ASSIGNED TASK: In the copy, include exactly the lines from the one with "Collapse the SNA Service [Active] node" through the end of the data and no others, both ends kept, with every picture left out.

Stored data entries
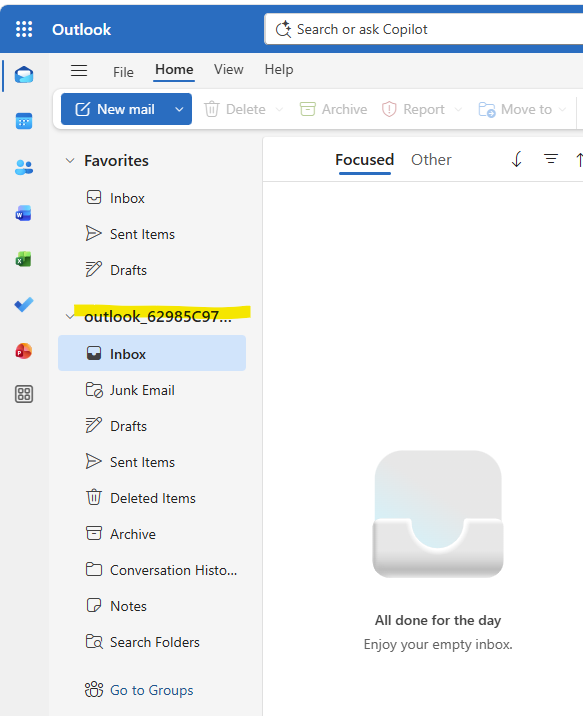Switch to the Other inbox view

tap(431, 160)
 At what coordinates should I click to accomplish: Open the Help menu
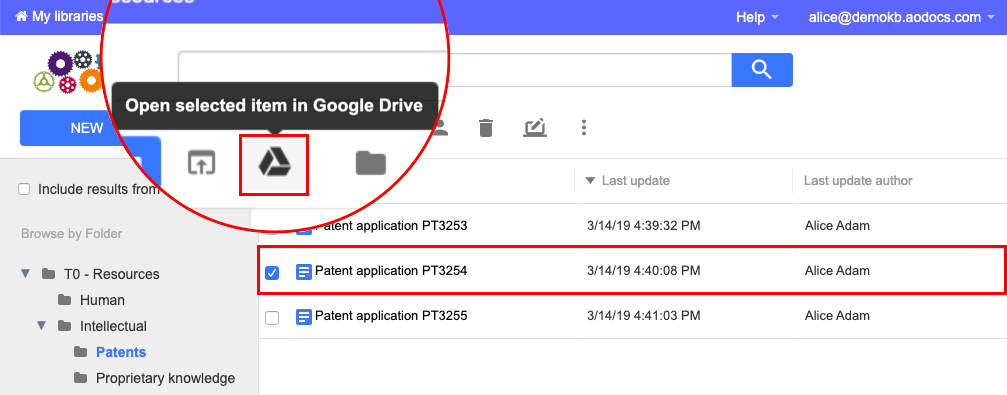click(758, 17)
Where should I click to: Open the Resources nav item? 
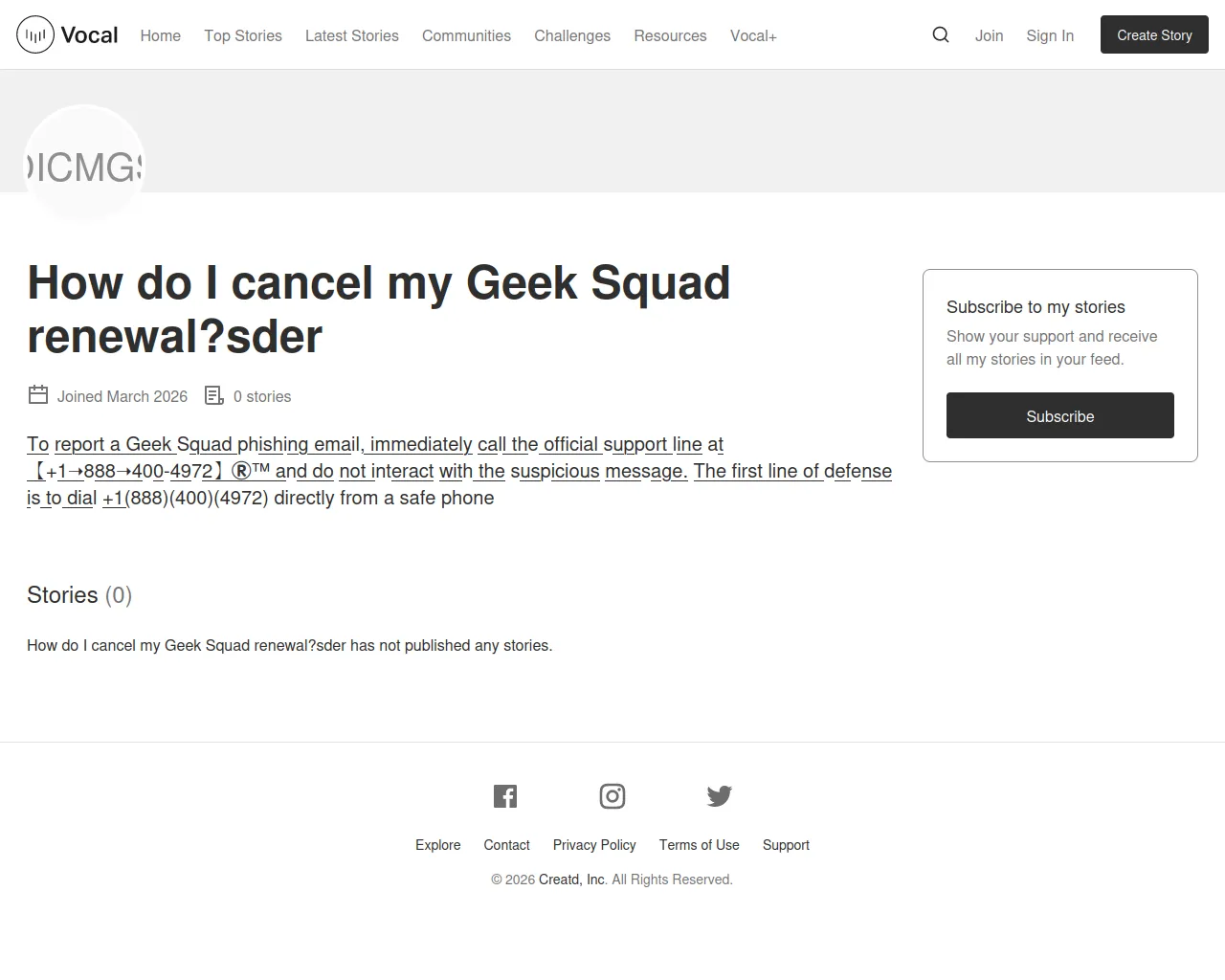(670, 35)
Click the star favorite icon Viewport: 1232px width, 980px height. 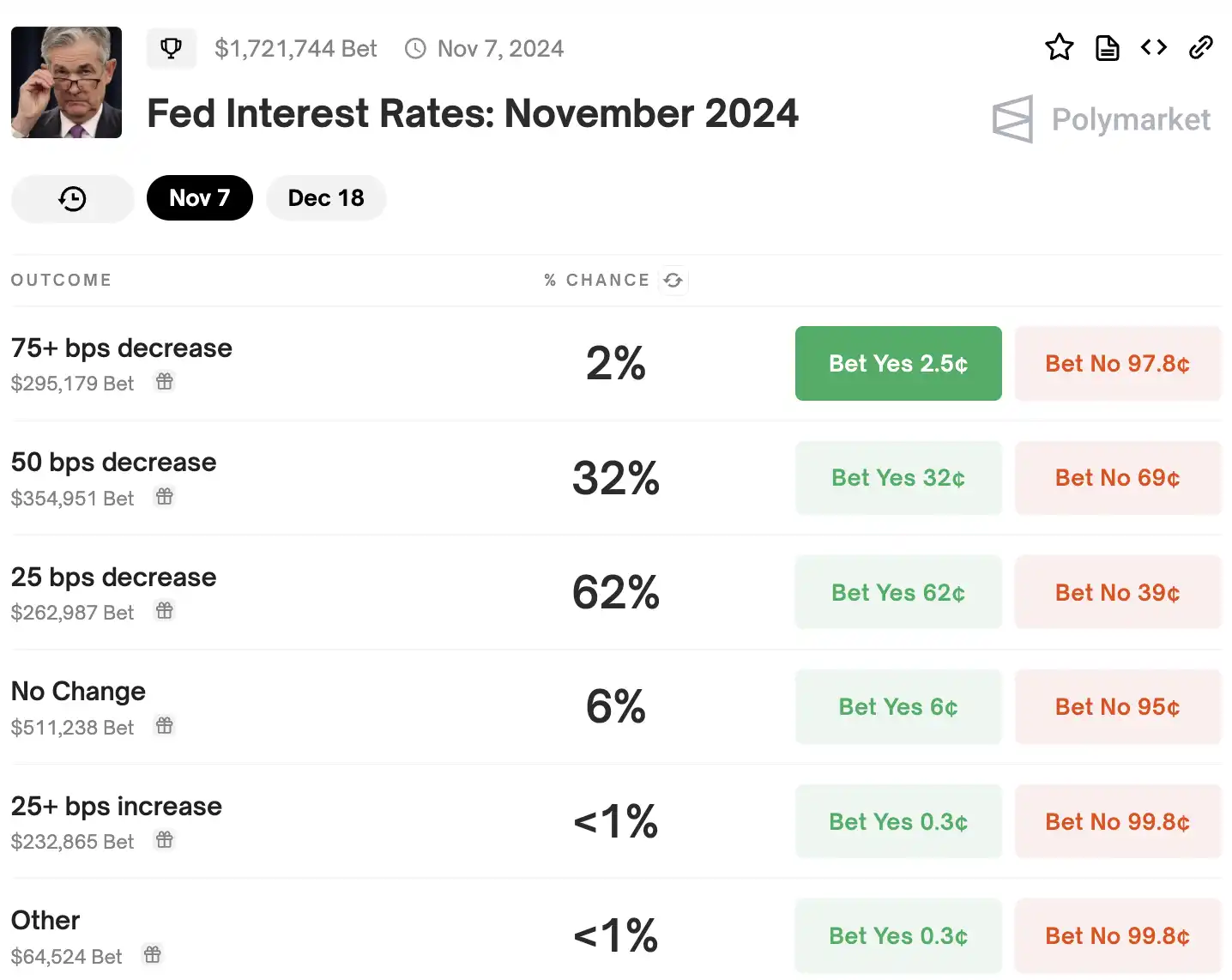point(1060,47)
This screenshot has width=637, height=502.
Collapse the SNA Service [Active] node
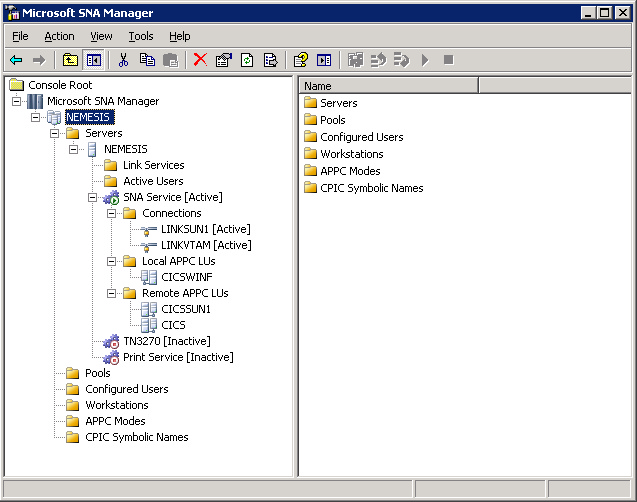point(93,197)
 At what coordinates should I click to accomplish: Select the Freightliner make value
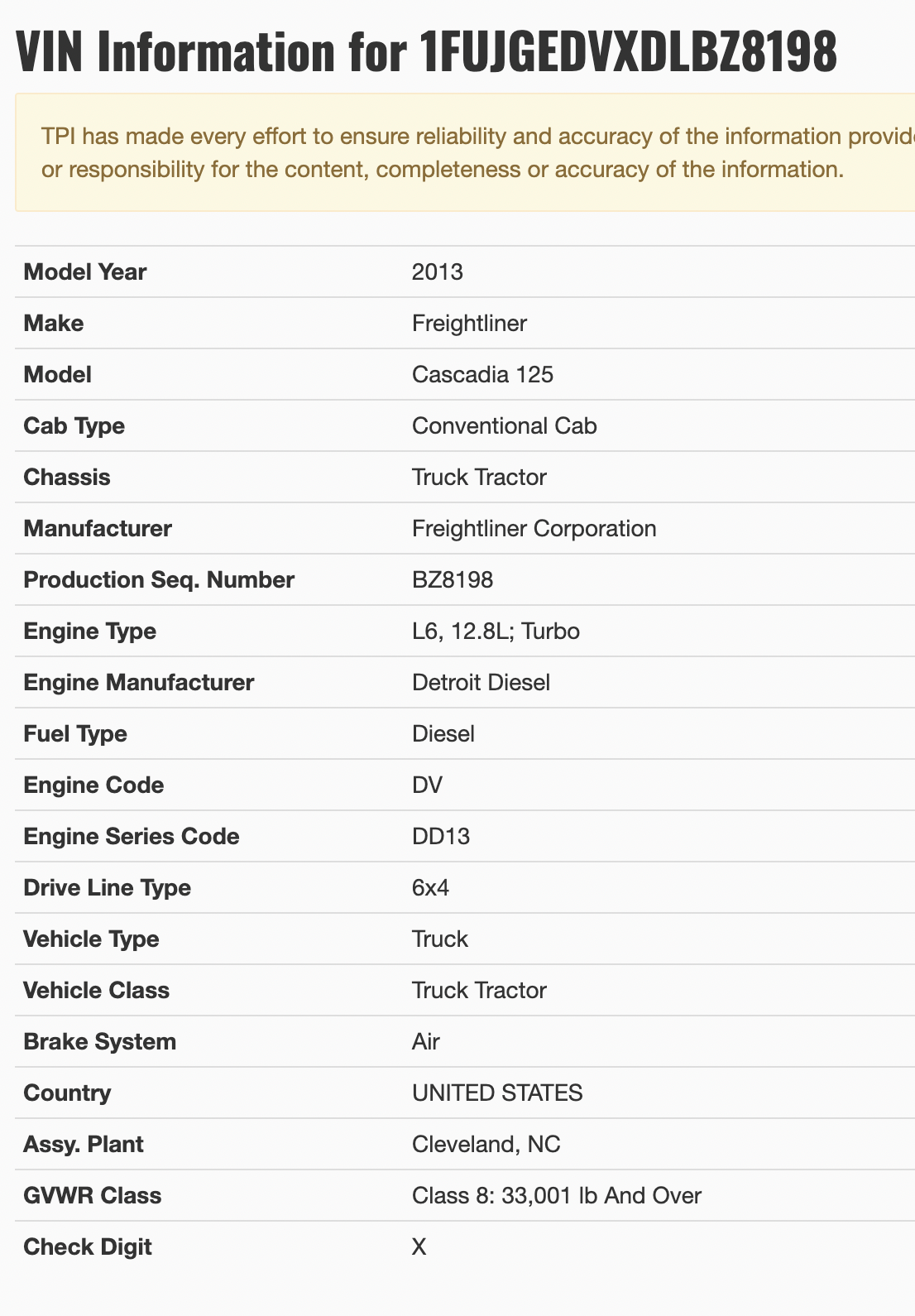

ANSWER FOR THE TASK:
Collapse the SNA Service [Active] node
point(93,197)
 At what coordinates should I click to accomplish: Select the Freightliner make value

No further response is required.